JS: The idea that a team not made up of civil servants can re-imagine the entire .GOV web presence in an incredibly short amount of time, and also attract some of the best talent in the country to help make it happen. That makes me feel a bit warm inside.

.net: I’m a developer. How do I catch your eye?
GB:
We want people who are creative thinkers first, developers second. So demonstrating an intense interest in popular culture can help. One guy did so by hiding an Easter egg in his demo site, telling us that his favourite album was D’Angelo’s Brown Sugar. We couldn’t hire him fast enough.

AB: The first thing I look for is personal projects on GitHub. It shows some ability to generate your own ideas. I get to poke around in your commit history and see how you tick, and if you’re doing this stuff in your spare time that’s a good sign that you enjoy it.

Jose Cuervo
When we started working with Jose Cuervo, it was the undisputed king of the tequila category. But the category itself was under-developed. So instead of taking market share from other tequila brands, we set out to steal vodka’s place as number one shot. And keep it.
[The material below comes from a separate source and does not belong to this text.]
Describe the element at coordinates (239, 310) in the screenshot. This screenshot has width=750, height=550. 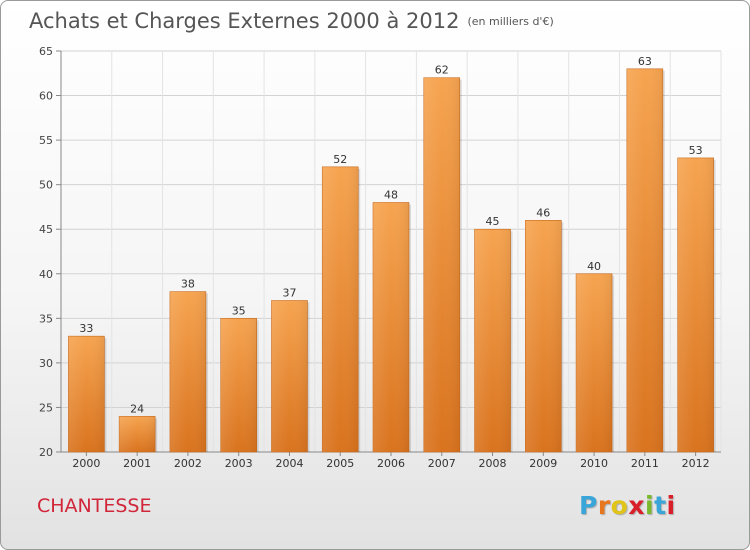
I see `data-label-2003: 35` at that location.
.net: What’s been your proudest moment?
GB:
I’m proud less of any particular moments, but of the longer story arcs. I’m proud to have been involved in creating the (original, good) Skype brand experience. I’m proud to have created a lot of the giffgaff brand experience. I’m proud to have created one of the most interesting agencies in the UK.

AB: Tracking down a domain owner in the Cayman Islands and persuading him to transfer his domain to us the day before a TV ad went out prominently featuring that domain.
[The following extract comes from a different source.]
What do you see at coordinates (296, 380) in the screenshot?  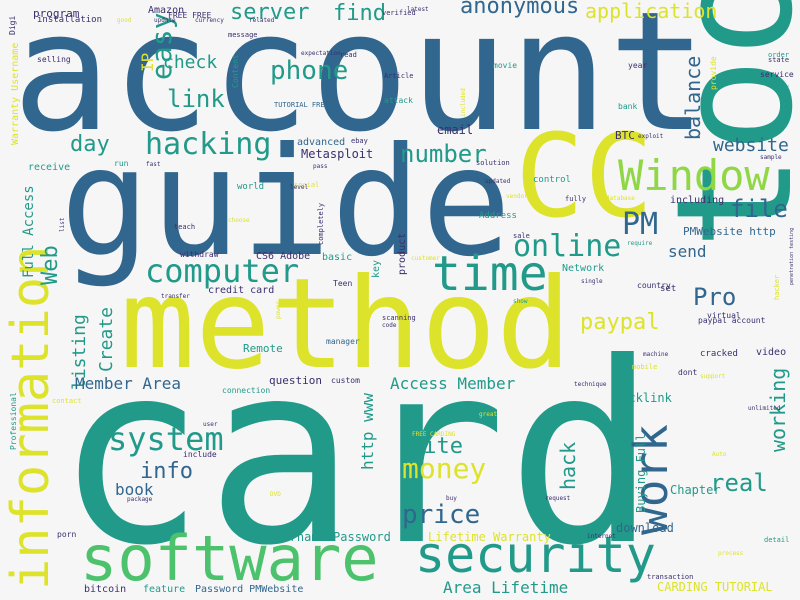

MR: For my first six months at Albion, I worked at a makeshift desk space hidden away in corner of reception. Then one day, I was unexpectedly relocated to an actual desk complete with chair, power point and creative placement team. The recognition. The elation. I’d arrived.

JS: If we’re talking strictly about work, I’ve an immense feeling of pride in seeing the fantastic teams here grow together. There’s a growing empathy between skill sets that is hard to beat.

.net: Go on, spill the beans: what’s the weirdest request you’ve had from a client?
GB:
“Can you please hand-courier a prototype of BA’s new First Class seat to Miami, flying in the old First Class.” Erm, OK.

AB: “Move the navigation 4mm to the left.”

MR: “I’ve been signed off ill from work. Can you please come and work from my kitchen?”